** WRITTEN TASK 1 **
According to the prayer-group posts about losing a child, how long before writing had the single mother lost her son?
** WRITTEN TASK 2 **
Carry on the prayer-group posts about parents who have lost children, picking up after their final sentence.

** QUOTED TEXT **
************
Mary, I'm so sorry to hear of your loss of your beloved Kim. It is a terrible pain, isn't it, to lose one of our children. It's certainly a blessing that you had her for those extra years, given her prognosis. But nevertheless, a parent can never be prepared for the death of one of their children. I know you must treasure those moments of joy and love that she brought into your lives, and I also know what you mean by missing her everyday. It's the same with our son. He is always on our minds and in our hearts the same way you Kim is with you. I'm happy that you have your faith to fall back on and give you comfort. Remember that love never dies, and one day you will see your Kim again. You will be prayed for here and may God bless you and your family.
Luv Sandy


lookn4peace
9/8/2001 02:15

I just happened to stumble onto this page, and am truly sorry to all of the parents who have lost their children. I lost my 12 year old son only 4 weeks ago and the only comfort I seem to find is in prayer. His death was tragic and completely unexpected. I do not know how I will survive this, but I know it will only be through God's love and grace that I will find the strength and courage to endure this. I would appreciate any prayers, and I will pray for those of you who are also suffering. I am a single mother with a 6 year old little girl who misses her brother terribly. Please pray for wisdom so that I may have the knowledge to help her through this as well.


LOVE2U
9/8/2001 02:40

Sandy-I thank God for sending you into my life, and the lives of so many parents who have lost their precious children. All of the other parents have taken the time to tell you that they feel the same way! Sometimes when my cross seems so heavy, I take time to go back and read some of the earlier posts in our prayer group. When I do,I realize what a tremendous blessing you and your beloved Shane are to so many! So many times in years gone by, during times when all seemed well in my world, I did not have the wisdom, or take the time to say thank you, often enough, to so many people from all walks of life, who had such a positive impact on my life! There is a wise saying,"When you learn better, you do better!" :) So, Sandy,from the bottom of my heart, and in loving memory of your precious and beloved son, I just want to say thank you, once again, for the love and compassion you have shown, and continue to show to so many parents who have lost their precious children. Thank you also, for giving all of us an opportunity to pray for each other, as we continue on our journey, in Jesus name! I pray that God will continue to bless you and your family always!
************
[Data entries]

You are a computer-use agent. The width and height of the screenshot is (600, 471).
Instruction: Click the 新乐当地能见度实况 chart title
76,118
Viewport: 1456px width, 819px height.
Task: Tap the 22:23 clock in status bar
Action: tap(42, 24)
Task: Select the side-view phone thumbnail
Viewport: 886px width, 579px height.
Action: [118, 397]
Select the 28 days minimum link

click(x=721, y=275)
************
** WRITTEN ANSWER 1 **
Only four weeks earlier.

** WRITTEN ANSWER 2 **
Verna


shaner
9/8/2001 09:54

lookn4peace, God bless you, I'm so sorry to hear of your loss also. And so very young. It's so very painful to lose a child, isn't it. And your loss is so recent, you're probably still in shock and numb. That's ok, it's a way of coping with something we just can't handle at the moment. And I'm also so sorry to hear it was a tragic death. It's hard for little ones such as your daughter, to understand, because even we adults don't sometimes. Gosh yes, she must miss her brother terribly! Just remember to take lots of time for yourself, and I pray you have loving friends and family around you so you can talk to them about how you're feeling, you have to let your pain out, cry as often as you want, don't hold anything in. The only comfort I found also in the beginning was with prayer, so pray often yourself, Our Heavenly Father knows of your pain and wants to help you along as you go through the grieving. You will definitely be prayed for here, as will your little girl, and I know the Holy Spirit will guide you along as you try to explain things to your daughter as well as help yourself. May God bless you and pour His graces on you. And I'm glad you stumbled upon this page. Prayer is the most powerful tool we have, and it does help us in our grief.